▶ THE TASKS:
**A)** In the forum post about duplication failures, what version of the backup software does the new job use?
**B)** Swap "tape" for "cloud" in the forum post about duplication failures, and write out the passage starting with "Daryl_Gawn's avatar" and going on through "jobs from starting.".

▶ QUOTED TEXT:

>> Begin

Forum Discussion

Daryl_Gawn's avatar
Daryl_Gawn
Level 4
15 years ago
Solved

constant duplication failure

hi

I have just started a new job and they are using netback 7.0.1 which is failing to complete duplication, backup 2 disc is fine but duplication to tape isnt

I am getting some duplcation jobs failing with an error that has Critical bpdm(pid=7924) image open failed: error 2060013: no more entries. The job then starts up again later in the day and tries again delaying other jobs from starting.

I think the error is happening because it either can find the image on disc to duplicate or the image on disc has errors?

If that is correct im not really interesting in troubleshooting why the image has errors i just want to clear the job from starting up again  prevent it from starting again

I have done some research but need some futher assistance

I think these are old jobs that have failed to duplicate, the reason i think this is i ran /bin/admincmd/nbstlutil stlilist -incomplete and gave me alot of entries of jobs, i know they are old jobs as the policy they ran under is for jobs run earlier in June.

>> End

▶ PROVIDED MATERIAL:
>> Begin

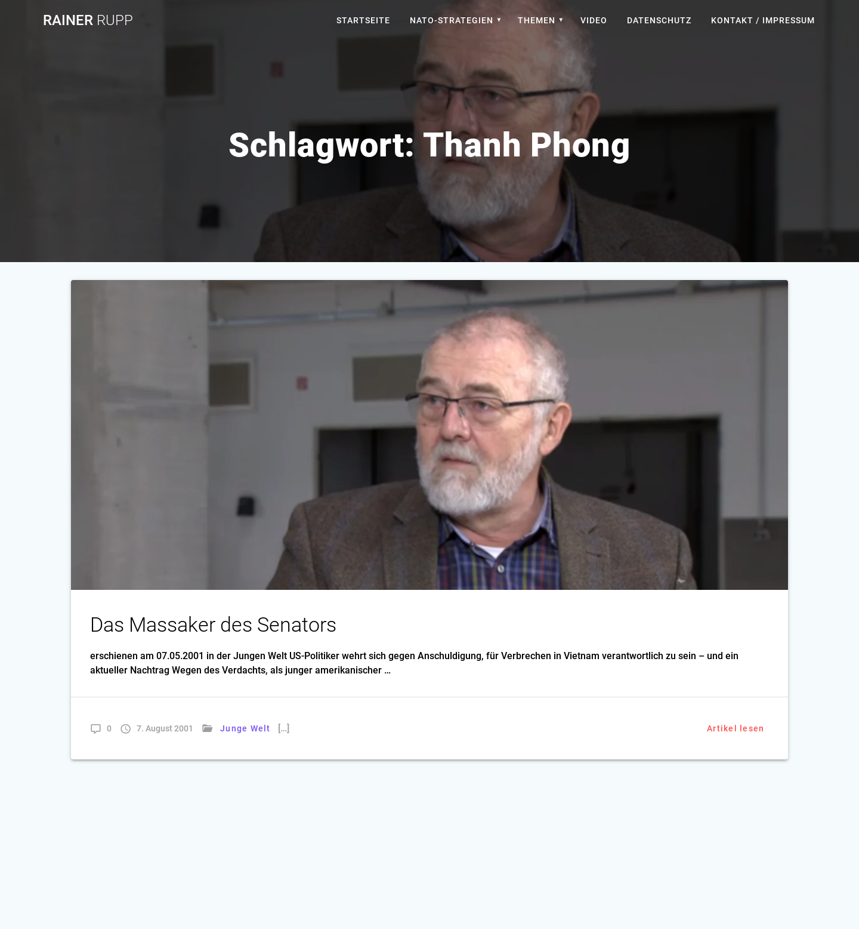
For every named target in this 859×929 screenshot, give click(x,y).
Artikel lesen (735, 728)
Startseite (363, 20)
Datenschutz (659, 20)
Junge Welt (245, 728)
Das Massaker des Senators (213, 624)
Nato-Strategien (451, 20)
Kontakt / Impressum (763, 20)
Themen (536, 20)
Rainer (88, 20)
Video (593, 20)
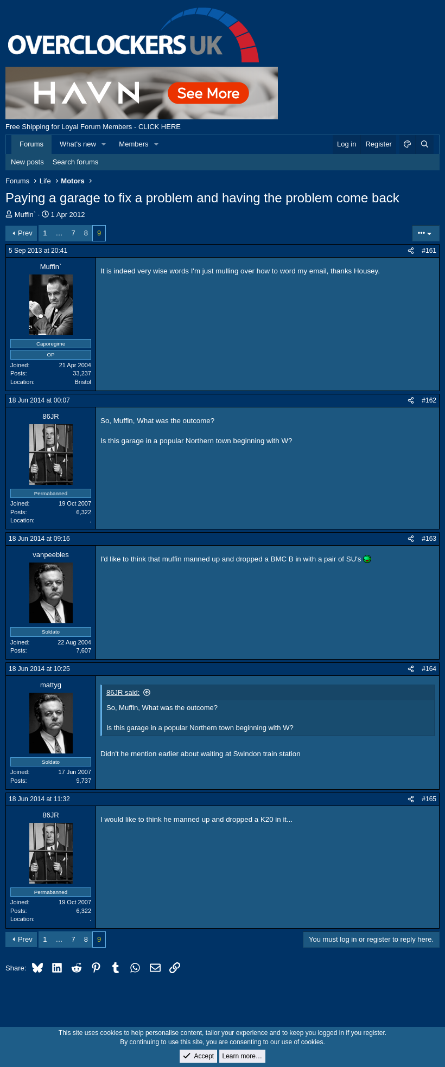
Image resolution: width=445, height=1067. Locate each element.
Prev (25, 233)
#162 (429, 400)
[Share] (411, 251)
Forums (31, 144)
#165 (429, 799)
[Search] (424, 144)
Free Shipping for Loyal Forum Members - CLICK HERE (93, 127)
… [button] (59, 233)
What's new (78, 144)
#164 (429, 669)
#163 (429, 538)
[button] (104, 144)
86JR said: (122, 692)
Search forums (76, 162)
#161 (429, 250)
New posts (27, 162)
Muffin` (25, 214)
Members (133, 144)
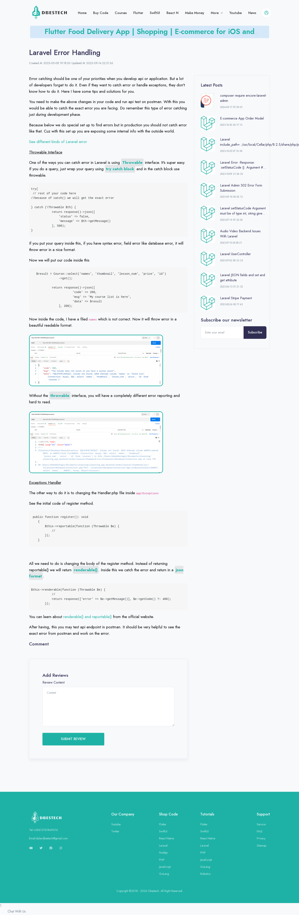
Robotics (205, 874)
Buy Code (100, 13)
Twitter (115, 831)
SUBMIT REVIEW (73, 739)
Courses (121, 13)
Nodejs (163, 852)
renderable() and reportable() (87, 616)
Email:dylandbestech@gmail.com (48, 838)
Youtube (235, 13)
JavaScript (165, 867)
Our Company (122, 814)
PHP (161, 860)
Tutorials (207, 814)
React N (172, 13)
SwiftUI (155, 13)
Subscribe (255, 332)
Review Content (53, 682)
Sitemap (261, 845)
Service (261, 824)
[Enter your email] (222, 332)
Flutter (138, 13)
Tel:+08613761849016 (43, 830)
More (215, 13)
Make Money (194, 13)
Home (82, 13)
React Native (166, 838)
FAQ (259, 831)
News (252, 13)
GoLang (164, 874)
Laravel (163, 845)
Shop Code (168, 814)
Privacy (261, 838)
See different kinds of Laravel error (58, 141)
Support (263, 814)
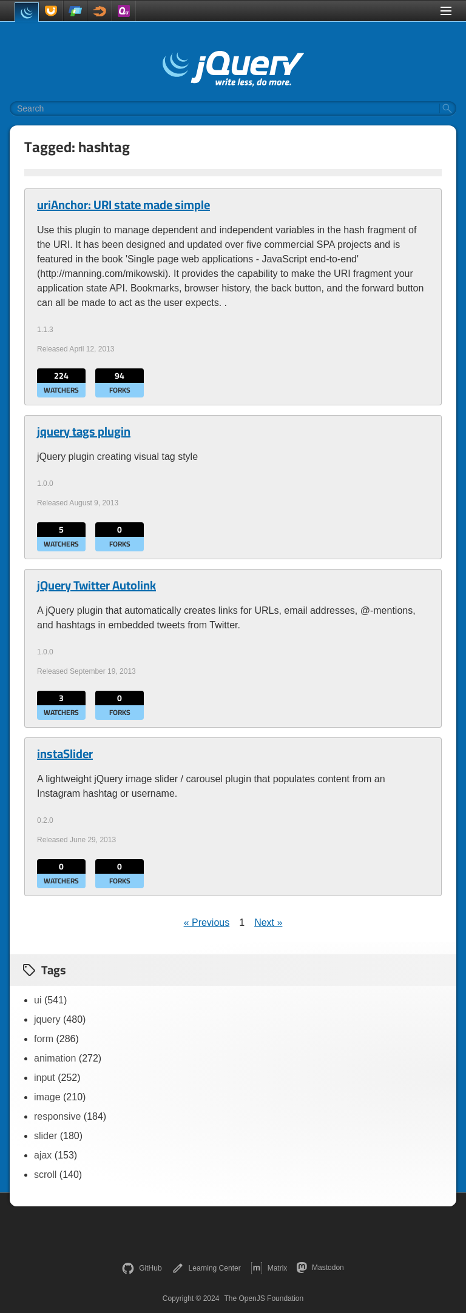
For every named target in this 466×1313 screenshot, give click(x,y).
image (47, 1097)
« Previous (207, 922)
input (44, 1077)
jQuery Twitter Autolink (96, 585)
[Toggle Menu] (446, 11)
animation (55, 1058)
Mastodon (320, 1267)
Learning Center (206, 1268)
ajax (43, 1155)
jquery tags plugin (83, 431)
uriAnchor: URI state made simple (123, 204)
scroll (45, 1174)
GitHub (141, 1268)
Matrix (269, 1268)
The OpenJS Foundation (263, 1298)
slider (45, 1136)
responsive (57, 1116)
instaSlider (65, 753)
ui (37, 1000)
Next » (268, 922)
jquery (47, 1019)
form (43, 1039)
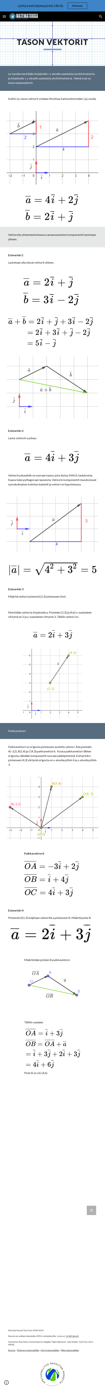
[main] (52, 44)
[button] (4, 16)
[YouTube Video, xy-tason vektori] (52, 1111)
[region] (52, 5)
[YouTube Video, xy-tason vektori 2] (52, 1171)
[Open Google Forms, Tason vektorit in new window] (91, 1210)
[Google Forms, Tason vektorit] (52, 1262)
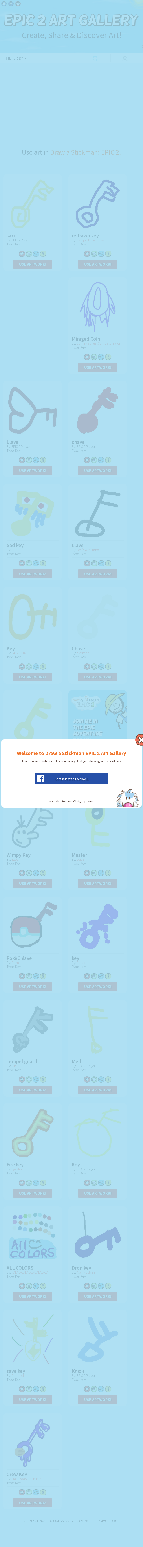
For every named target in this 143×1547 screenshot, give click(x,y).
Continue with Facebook (61, 778)
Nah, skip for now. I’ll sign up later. (72, 801)
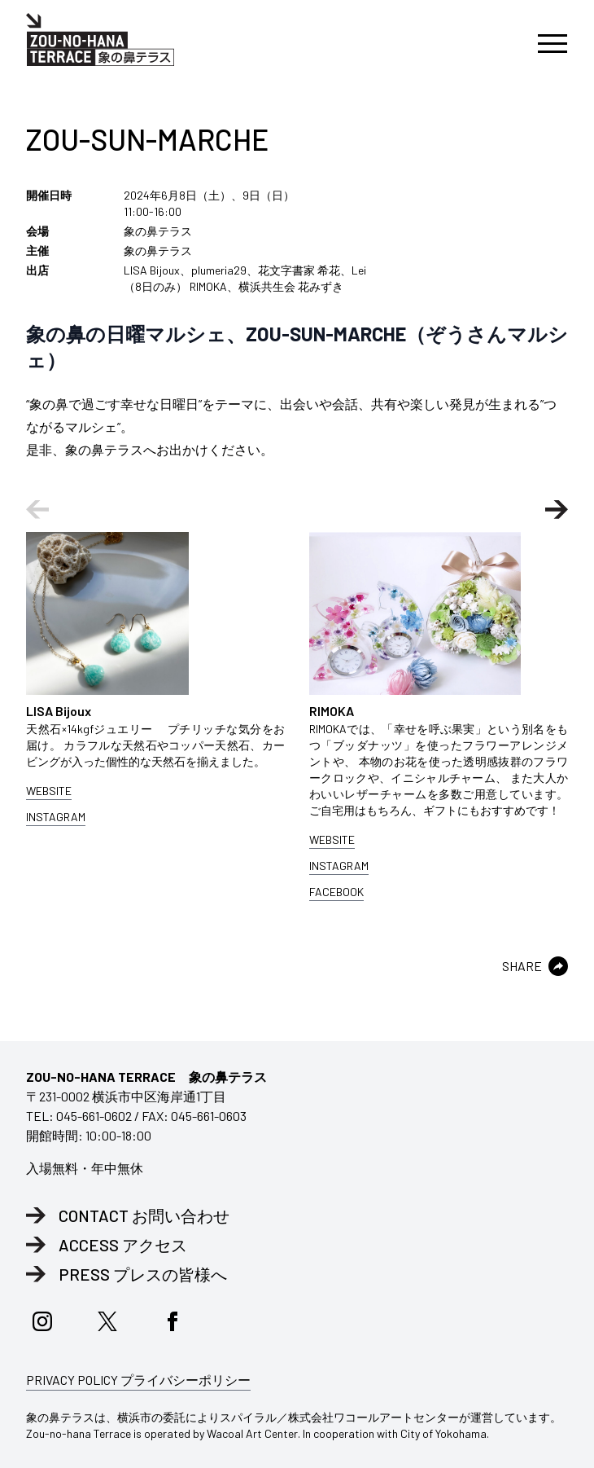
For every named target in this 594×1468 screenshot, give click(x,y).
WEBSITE (49, 791)
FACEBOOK (336, 892)
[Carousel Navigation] (297, 509)
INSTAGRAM (55, 817)
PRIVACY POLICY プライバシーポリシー (138, 1379)
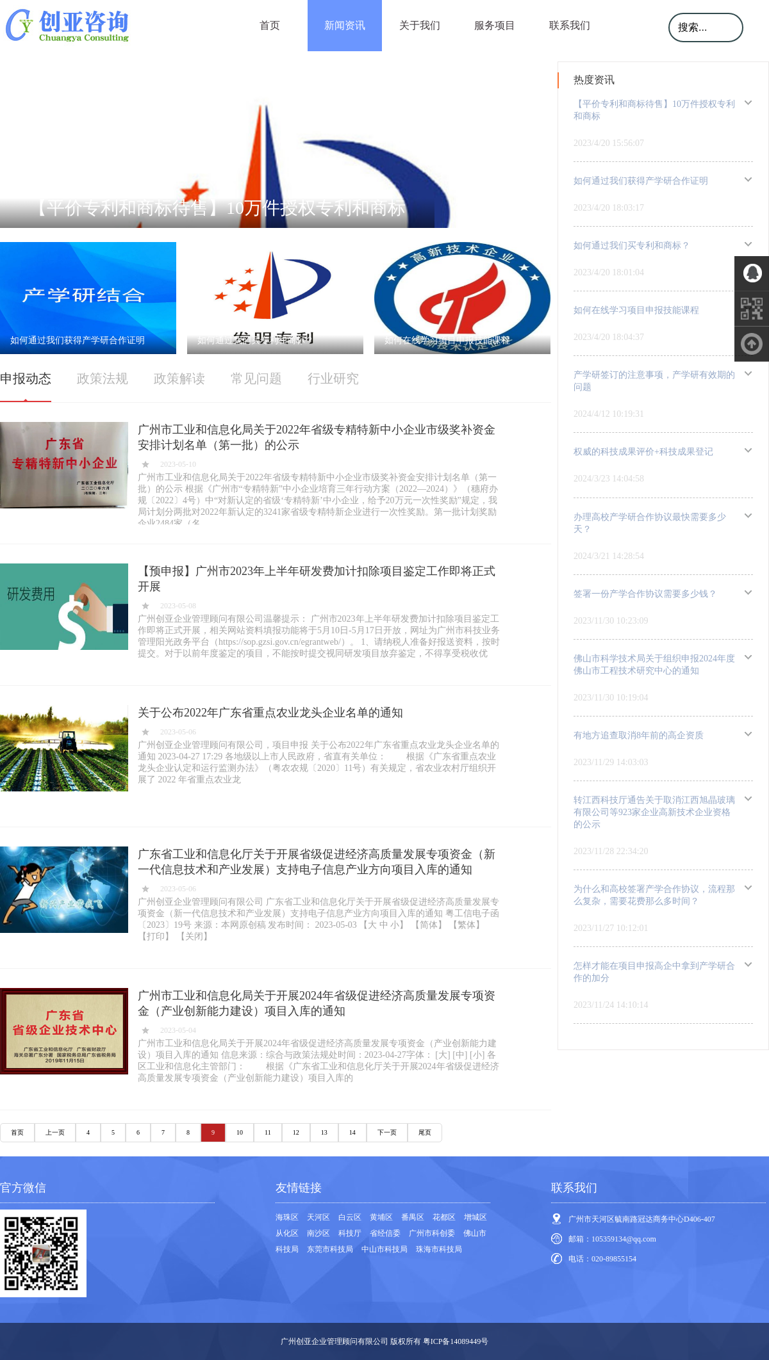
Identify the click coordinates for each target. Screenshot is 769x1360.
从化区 (287, 1233)
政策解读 (179, 378)
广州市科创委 (432, 1233)
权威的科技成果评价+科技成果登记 (643, 452)
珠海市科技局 (439, 1249)
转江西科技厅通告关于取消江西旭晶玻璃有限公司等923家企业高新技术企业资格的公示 (654, 812)
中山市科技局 (384, 1249)
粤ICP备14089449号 (456, 1341)
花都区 (444, 1217)
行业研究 (333, 378)
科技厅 (349, 1233)
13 (324, 1132)
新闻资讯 (344, 25)
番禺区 (412, 1217)
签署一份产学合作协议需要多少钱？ (645, 594)
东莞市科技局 (330, 1249)
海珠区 (287, 1217)
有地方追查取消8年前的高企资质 (639, 735)
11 (268, 1132)
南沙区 (318, 1233)
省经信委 (385, 1233)
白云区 (349, 1217)
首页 (270, 25)
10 (239, 1132)
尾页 (424, 1132)
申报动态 (25, 378)
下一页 (387, 1132)
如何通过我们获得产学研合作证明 (641, 181)
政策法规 (102, 378)
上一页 (55, 1132)
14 (352, 1132)
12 (296, 1132)
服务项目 (494, 25)
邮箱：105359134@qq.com (612, 1239)
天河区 (318, 1217)
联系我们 (569, 25)
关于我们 (419, 25)
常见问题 (256, 378)
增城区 (475, 1217)
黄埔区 (381, 1217)
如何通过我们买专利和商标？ (632, 245)
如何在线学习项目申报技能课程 (636, 310)
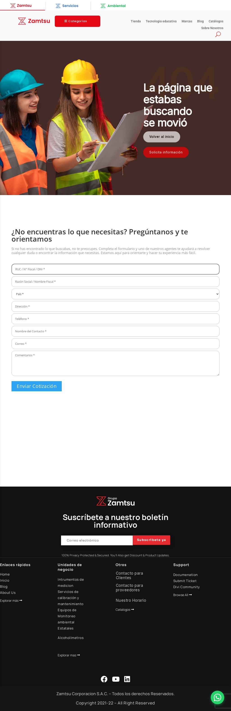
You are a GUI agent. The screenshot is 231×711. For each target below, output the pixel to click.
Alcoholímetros (71, 637)
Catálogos (216, 21)
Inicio (4, 580)
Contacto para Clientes (129, 575)
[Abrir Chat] (217, 697)
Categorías (77, 21)
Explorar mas (67, 655)
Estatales (66, 628)
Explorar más (9, 600)
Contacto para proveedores (129, 587)
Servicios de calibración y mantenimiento (71, 597)
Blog (200, 21)
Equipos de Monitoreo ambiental (67, 616)
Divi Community (186, 587)
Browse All (180, 595)
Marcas (187, 21)
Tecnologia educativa (161, 21)
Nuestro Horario (131, 600)
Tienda (136, 21)
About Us (8, 592)
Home (5, 574)
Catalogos (123, 609)
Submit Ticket (185, 580)
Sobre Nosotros (212, 28)
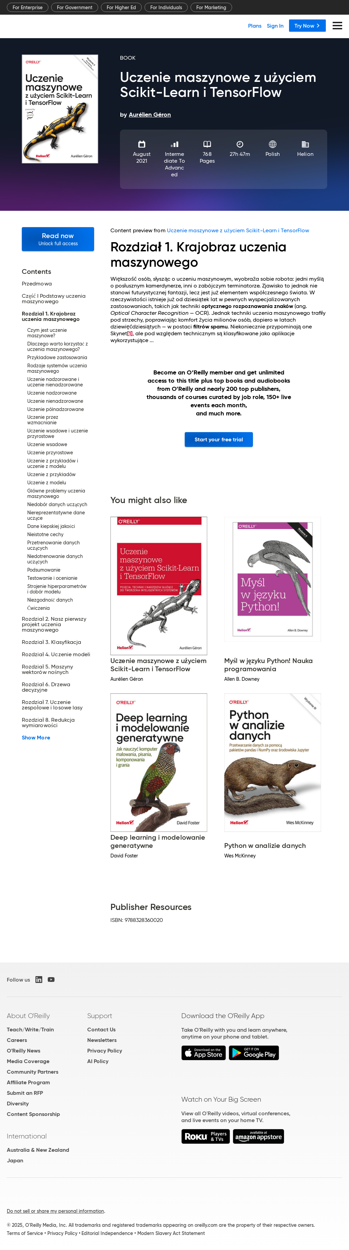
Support (99, 1016)
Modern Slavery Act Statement (171, 1233)
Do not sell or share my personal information (55, 1211)
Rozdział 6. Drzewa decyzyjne (46, 687)
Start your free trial (219, 439)
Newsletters (102, 1040)
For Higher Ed (121, 7)
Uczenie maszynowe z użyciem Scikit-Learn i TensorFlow (238, 230)
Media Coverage (28, 1061)
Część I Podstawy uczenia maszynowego (54, 298)
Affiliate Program (28, 1082)
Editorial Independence (107, 1233)
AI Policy (97, 1061)
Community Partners (32, 1071)
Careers (17, 1040)
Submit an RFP (25, 1093)
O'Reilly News (23, 1050)
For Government (74, 7)
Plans (254, 25)
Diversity (18, 1103)
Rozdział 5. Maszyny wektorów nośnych (47, 669)
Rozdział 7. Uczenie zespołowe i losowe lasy (52, 705)
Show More (36, 737)
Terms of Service (25, 1233)
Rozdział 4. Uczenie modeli (56, 654)
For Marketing (211, 7)
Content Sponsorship (33, 1114)
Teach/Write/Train (30, 1029)
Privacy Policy (104, 1050)
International (27, 1136)
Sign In (275, 25)
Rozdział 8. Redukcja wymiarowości (48, 722)
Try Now (307, 25)
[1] (130, 333)
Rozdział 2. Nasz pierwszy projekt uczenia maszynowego (54, 624)
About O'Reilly (28, 1016)
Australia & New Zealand (38, 1149)
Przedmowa (37, 283)
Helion (305, 154)
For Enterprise (28, 7)
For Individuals (166, 7)
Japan (15, 1160)
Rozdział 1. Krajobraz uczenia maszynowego (51, 316)
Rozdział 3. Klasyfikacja (51, 642)
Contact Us (101, 1029)
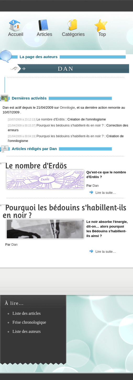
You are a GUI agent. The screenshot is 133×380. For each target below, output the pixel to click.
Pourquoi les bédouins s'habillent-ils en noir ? (69, 125)
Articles (44, 25)
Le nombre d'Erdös (50, 119)
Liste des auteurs (27, 331)
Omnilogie (67, 107)
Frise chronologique (29, 322)
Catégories (73, 25)
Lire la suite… (106, 193)
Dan (95, 186)
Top (102, 25)
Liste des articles (27, 313)
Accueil (16, 25)
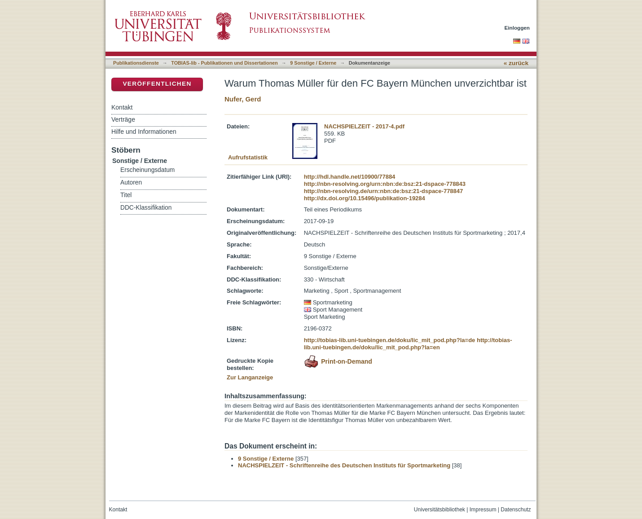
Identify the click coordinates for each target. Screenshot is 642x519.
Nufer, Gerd (242, 99)
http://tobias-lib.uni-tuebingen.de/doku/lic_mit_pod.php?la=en (408, 344)
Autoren (131, 182)
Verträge (123, 119)
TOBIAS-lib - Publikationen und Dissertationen (224, 63)
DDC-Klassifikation (145, 207)
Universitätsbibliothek (439, 509)
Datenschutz (516, 509)
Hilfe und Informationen (143, 131)
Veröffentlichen (157, 83)
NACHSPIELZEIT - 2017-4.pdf (364, 126)
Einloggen (517, 28)
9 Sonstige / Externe (313, 63)
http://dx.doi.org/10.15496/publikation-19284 (364, 198)
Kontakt (121, 107)
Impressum (483, 509)
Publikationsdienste (136, 63)
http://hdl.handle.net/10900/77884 (350, 176)
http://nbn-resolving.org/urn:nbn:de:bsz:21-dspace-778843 (385, 183)
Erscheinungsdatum (147, 170)
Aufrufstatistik (248, 157)
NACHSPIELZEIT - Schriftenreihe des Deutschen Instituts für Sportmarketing (344, 465)
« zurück (516, 63)
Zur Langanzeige (250, 377)
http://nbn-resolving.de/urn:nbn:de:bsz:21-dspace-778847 (383, 191)
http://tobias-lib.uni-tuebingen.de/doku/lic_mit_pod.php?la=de (389, 340)
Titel (126, 195)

>> End

▶ EXERCISE SOLUTIONS:
**A)** Version 7.0.1.

**B)**
Daryl_Gawn's avatar
Daryl_Gawn
Level 4
15 years ago
Solved

constant duplication failure

hi

I have just started a new job and they are using netback 7.0.1 which is failing to complete duplication, backup 2 disc is fine but duplication to cloud isnt

I am getting some duplcation jobs failing with an error that has Critical bpdm(pid=7924) image open failed: error 2060013: no more entries. The job then starts up again later in the day and tries again delaying other jobs from starting.